Acknowledging that fostering innovation is the prime objective of Intellectual property / Patent protection, the Anti trust laws are enacted and enforced fully recognizing this common objective and they interfere only when there is abuse or likelihood of abuse of public interest. It has to be acknowledged that both intellectual property and competition promote innovation and public interest, through in different ways. While IP/Patents promote innovation by providing for an economic return on investment, the antitrust laws promote maintenance of competitive markets where the competition (often cut throat rivalry) between inventors and creative competitors provides an alternate incentive for competition.

For governments, it is a matter of great concern to provide for an equitable balance of these values, without hampering innovative spirit and enthusiasm and at the same time, providing for adequate and fair competition.

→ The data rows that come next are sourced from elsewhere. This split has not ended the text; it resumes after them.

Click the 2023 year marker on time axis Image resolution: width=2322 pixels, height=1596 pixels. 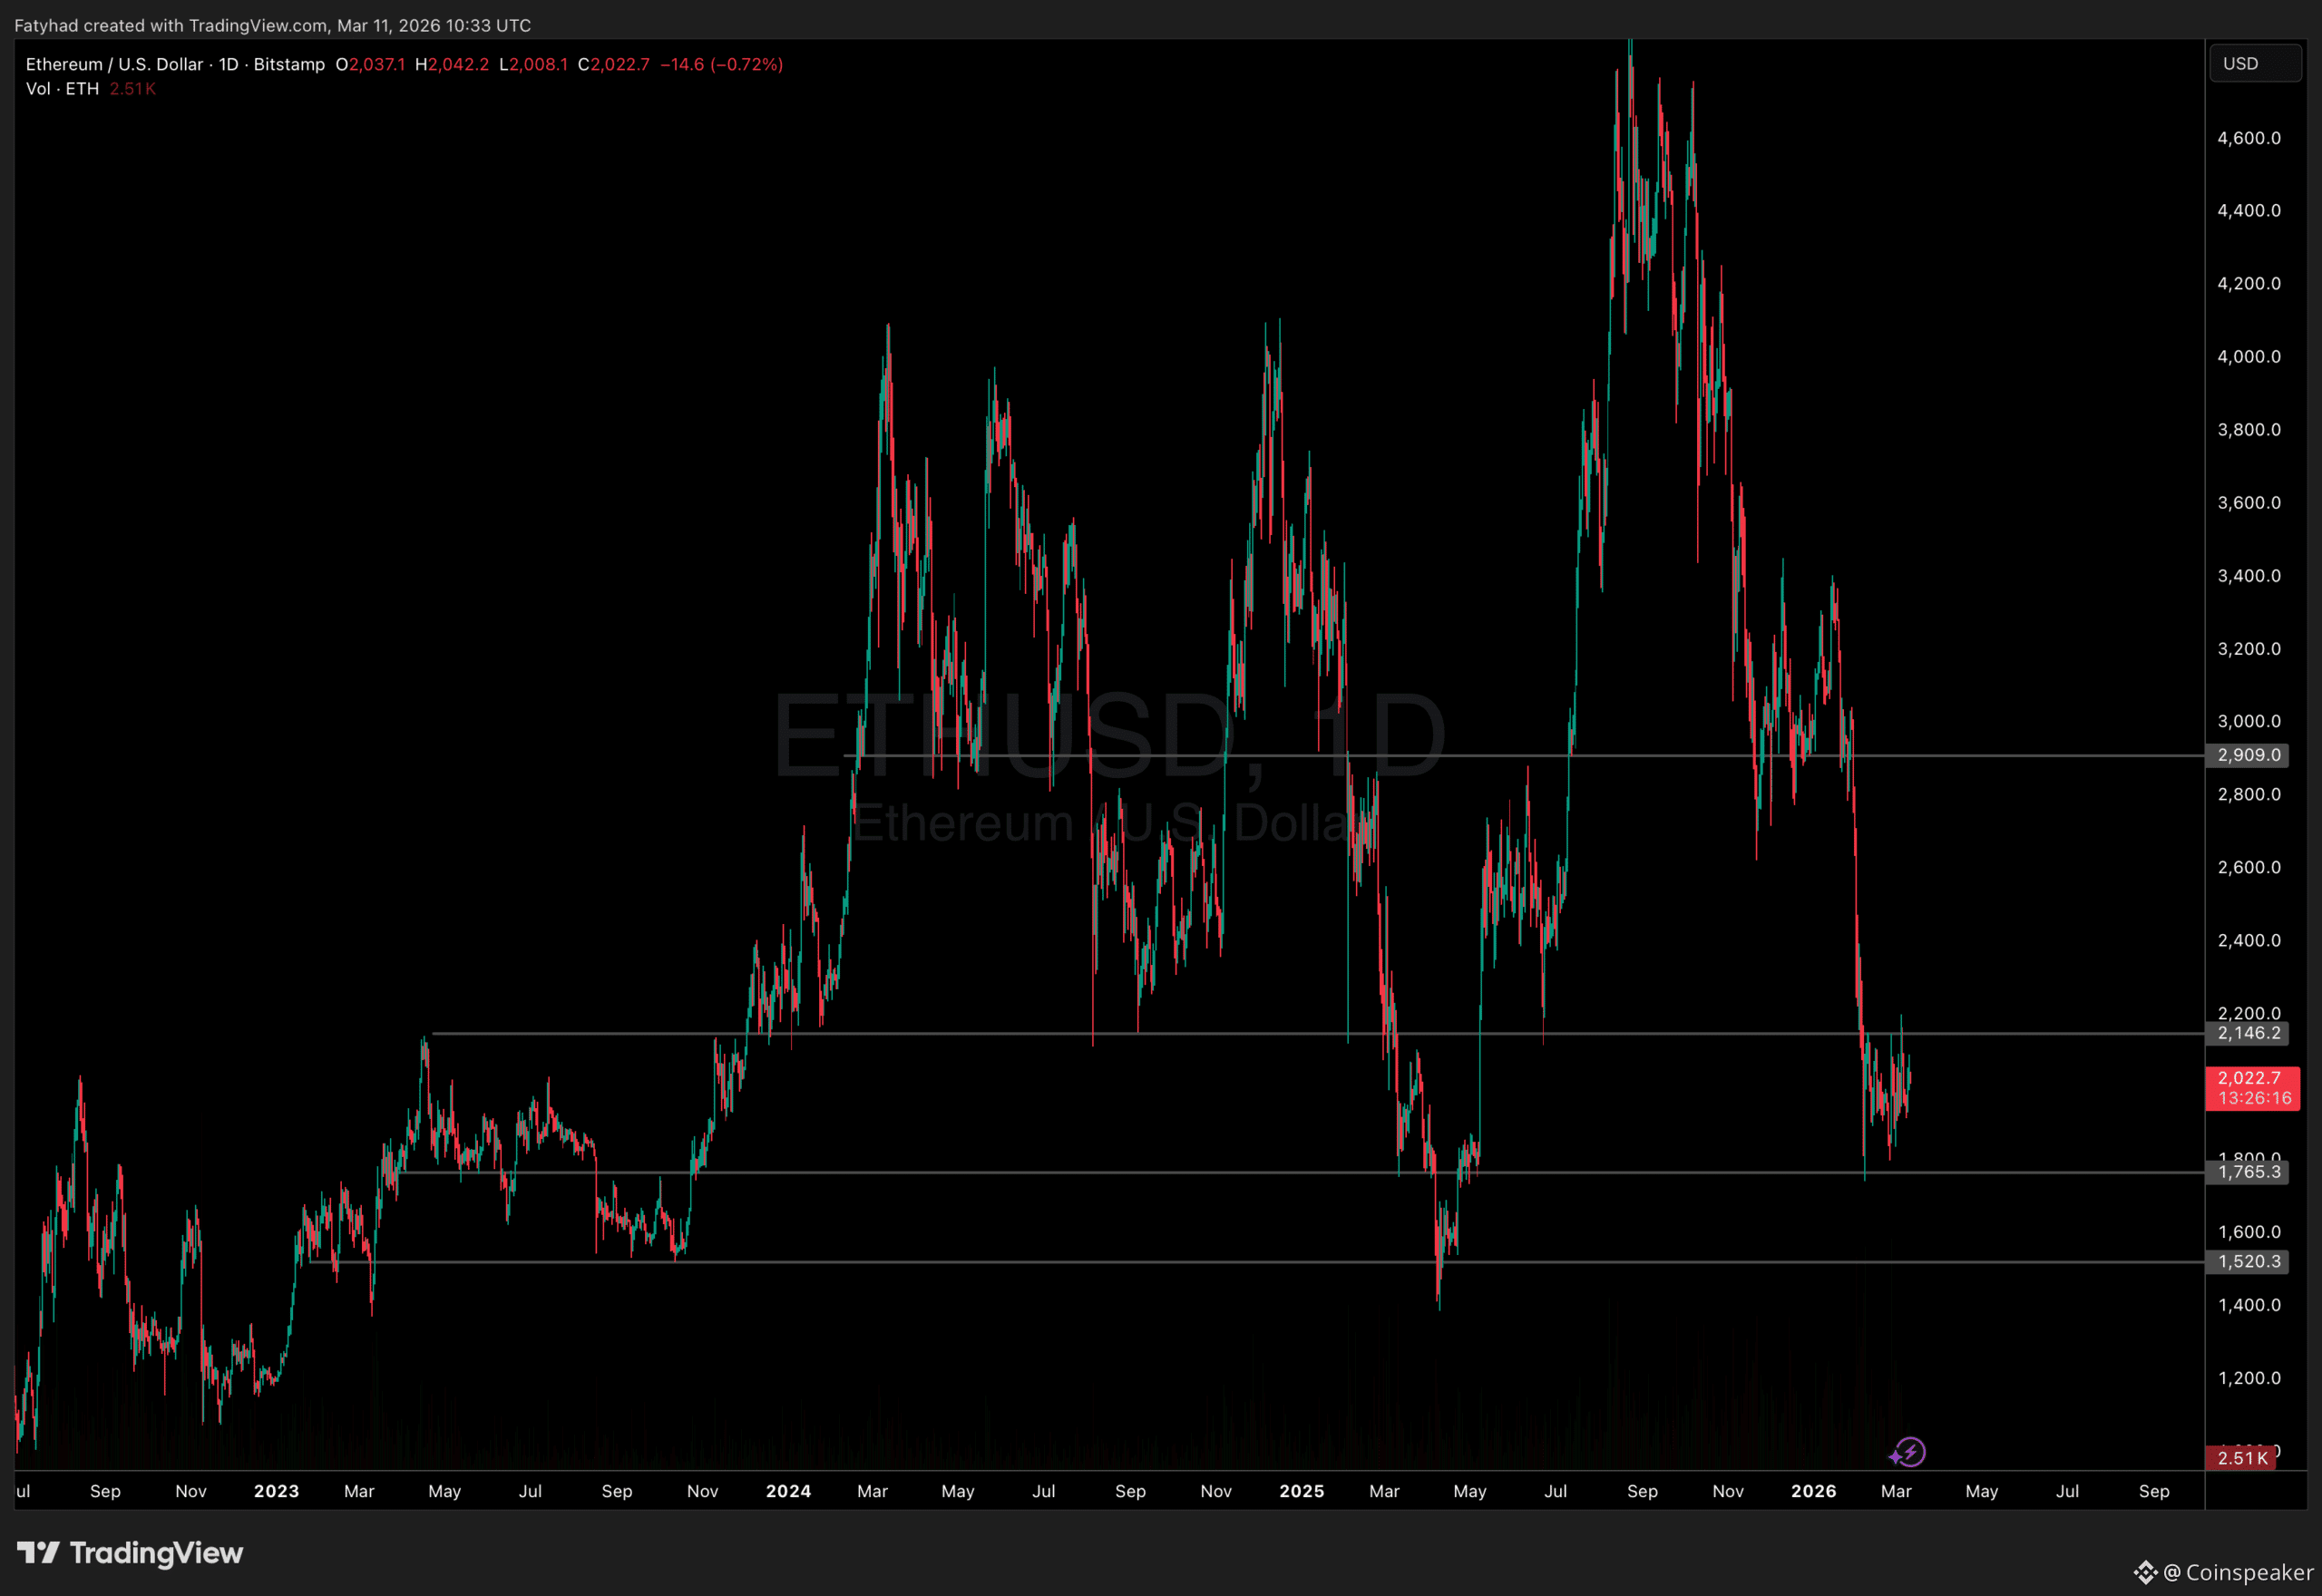(x=276, y=1491)
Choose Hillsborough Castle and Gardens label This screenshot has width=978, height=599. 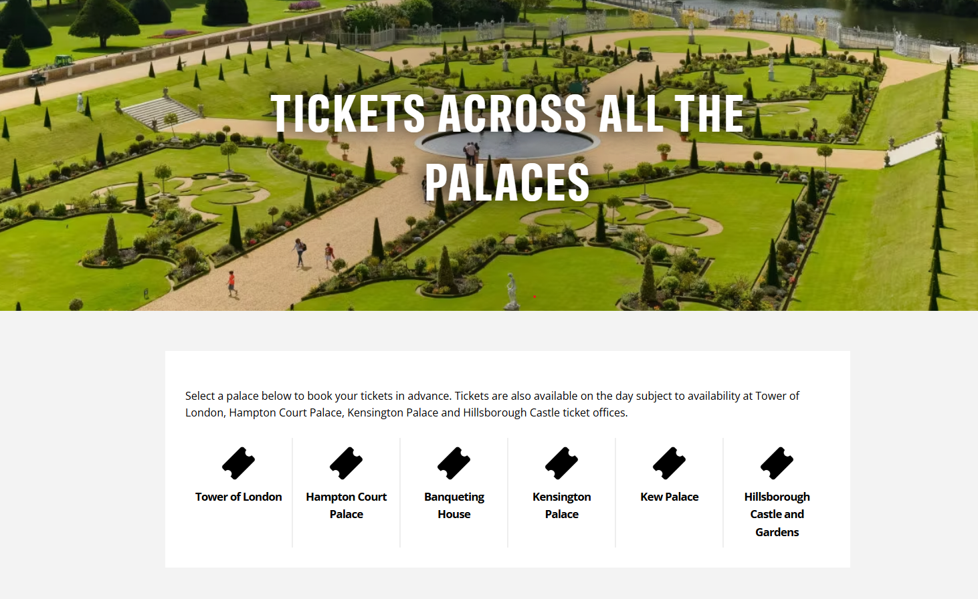(777, 514)

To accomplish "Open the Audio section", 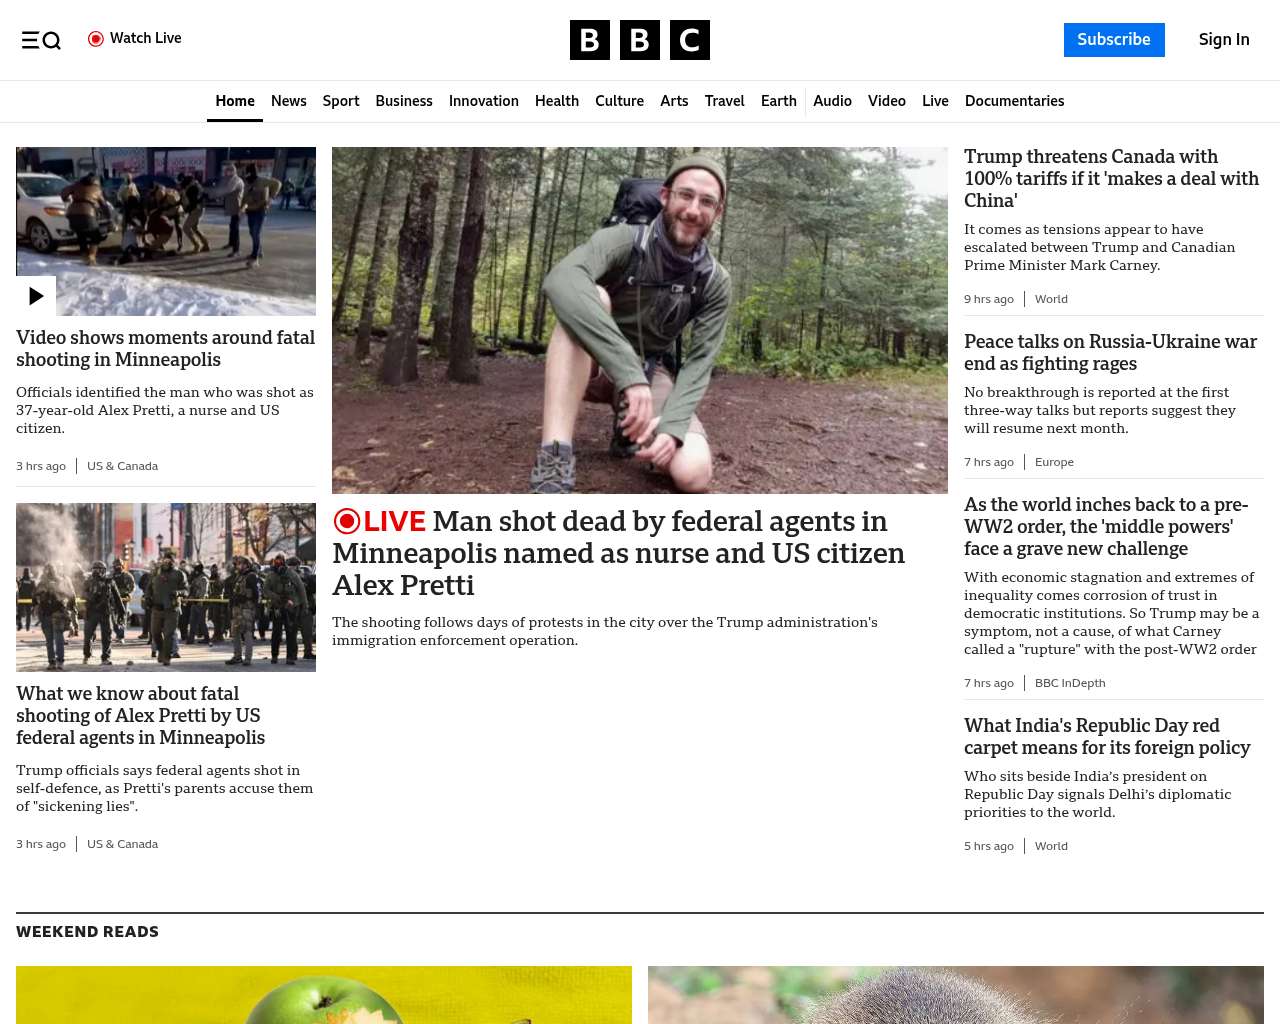I will 832,101.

It is unfair to allege that governments are blind in providing this balance. The Federal-Trade Commission in US has involved itself into enforcing competition by involving antitrust laws. The best example (among many Microsoft is one another) is the merger of Marion Murrell Dow (MMD) with Hoechst. While MMD was selling extended release Diltiazem (cardizem), Hoechst was selling Tiazac, between them they would acquired monopoly in this therapeutic segment. Even though, Hoechst, prior to merger, transferred Tiazac to Bioavail, the US Trade Commission further intervened to remove residual anticompetitive side effects, by forcing Hoechst part with confidential Data (exclusivity related) on Tiazac for toxicology and regulatory approvals and forced the merging units to settle all infringement related litigation and actions related to the concerned drug prospectively or even retrospectively. All concerned parties were forced to disclose all confidential information involved between each other.

There are many more examples. What is important is, if there is a will there is a way. The concerns have to be genuine; the goals have to be positive.

There are innumerable domains where the "balance" in IP comes into play. Various forms of IP, like copyrights Trademarks, designs, Breeders & Planters vis a vis Farmers Rights in UPOV, Convention on Biodiversity (CBD), Licensing and contracts, confidential information, Date exclusivity etc. There are raging debates on conventional libraries and geo-libraries and growing use of Internet with related controversies and desire for a balance. New technologies bring in newer imbalances, so on & so forth.

In conclusion, IP/Patents is not just about freedom of exploitation, it is about limitations. The interests of the public are protected to the extent necessary to allow the flow of knowledge and benefits into the public domain. The interests of inventors are protected (in return for disclosure) to the extent necessary to reward and provide for returns on investment to generate surplus fresh investment in research and further development. The interests of creative competitors or third parties, including government, are protected by adequate provisions to prevent absolute monopoly and encourage competition. Here is the balance. The better the 'balance', better the benefits (to all concerned) and lesser perception and impact of the downsides. Benefits and downsides vary 'Nation to Nation' based on current status of economic development and a host of socio-economic parameters. The system of IP / Patents by itself is balanced and capable of retaining the balance in a wide cross section of economics. Acceptance of the fact that "one size doesn't fit all" and continuing to appreciate and accept the meet to allow flexibilities in the "balance" to operate in need based varying jurisdictions without sacrificing the basic goal to encourage and reward innovations will help ensuring progress and prosperity to mankind.